Solo il piano casa è un capitolo sterminato. Renzi ha intenzione di cancellare dal 2016 la Tasi sulle prime abitazioni, l’Imu agricola e quella sui macchinari imbullonati, cioè ancorati al suolo. Costo: 5 miliardi. Nello stesso tempo ha rinviato all’autunno la riforma del catasto (con la revisione delle rendite) e l’introduzione della Local tax. Ce la farà? Nell’ottica del triennio 2016-2018, quello che accompagna il Paese alle elezioni, le tasse dovrebbero poi calare di ben 35 miliardi (casa compresa), la famosa “rivoluzione copernicana” annunciata a luglio. Nel 2017 tocca alle imprese (15 miliardi in meno tra Irap e Ires giù al 24%, “un punto in meno della Spagna”). Nel 2018 ai lavoratori (15 miliardi in meno di Irpef).

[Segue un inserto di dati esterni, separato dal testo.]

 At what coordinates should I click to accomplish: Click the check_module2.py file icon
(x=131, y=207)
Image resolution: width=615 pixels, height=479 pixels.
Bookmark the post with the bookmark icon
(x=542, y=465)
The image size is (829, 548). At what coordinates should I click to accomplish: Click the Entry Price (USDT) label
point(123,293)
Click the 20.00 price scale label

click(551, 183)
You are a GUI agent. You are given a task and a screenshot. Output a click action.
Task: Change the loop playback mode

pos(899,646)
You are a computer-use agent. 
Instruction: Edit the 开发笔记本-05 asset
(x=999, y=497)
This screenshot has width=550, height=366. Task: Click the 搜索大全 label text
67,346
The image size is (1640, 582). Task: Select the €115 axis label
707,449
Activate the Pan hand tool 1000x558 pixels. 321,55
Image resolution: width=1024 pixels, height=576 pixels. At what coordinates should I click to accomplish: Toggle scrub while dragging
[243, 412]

Come finanziare un programma così ambizioso, voluto per spingere i due pilastri dell’economia italiana fino ad oggi così recalcitranti, cioè crescita e occupazione? Il taglio della spesa – il piano Gutgeld da 10 miliardi – è pericoloso, si sa. Toccare sanità e agevolazioni fiscali, seppur evitando l’accetta, può avere un effetto depressivo, l’opposto di quanto ripromesso. Oltre che alimentare sollevazioni popolari, come il caso della stretta sulle analisi cliniche e la diagnostica dimostra (ma ancora da declinare). E poi 10 miliardi sono pochi, data l’agenda. L’altro ruscello a cui abbeverarsi è la flessibilità targata Bruxelles. L’Italia si è già assicurata due clausole: quella per ciclo economico avverso, con uno sconto dallo 0,5 allo 0,25% dell’aggiustamento richiesto, e l’altra per le riforme (che vale 6,4 miliardi sul 2016, eventualmente da estendere al 2017). Ora punta alla terza: la clausola per gli investimenti. L’argomento debole è la crescita. Quello forte, il deficit, ben sotto il 3% (violato da molti in Europa, a partire dalla Francia): non sarà difficile chiudere quest’anno al 2,6%, il prossimo si prevede l’1,8% (e il pareggio nel 2017). E qui si inserisce il piano del governo. Ovvero mirare a un deficit un po’ più alto per il 2016, tra il 2,2 e il 2,5% (ma ben sotto il 3), così da liberare risorse per gli investimenti. Facendo poi slittare il pareggio di bilancio al 2018 (o 2019).

Una politica classica di deficit spending , insomma. Ma come convincere l’Ue? Con le riforme e la ripresa
in atto, pensava il governo. Sarà più difficile ora, dopo i dati Istat. Il cavallo non beve: consumi, investimenti e occupazione non reagiscono agli stimoli. E l’export, fin qui unico traino, traballa con la Cina e gli shock esterni. Brutte notizie per il Paese. E per il governo.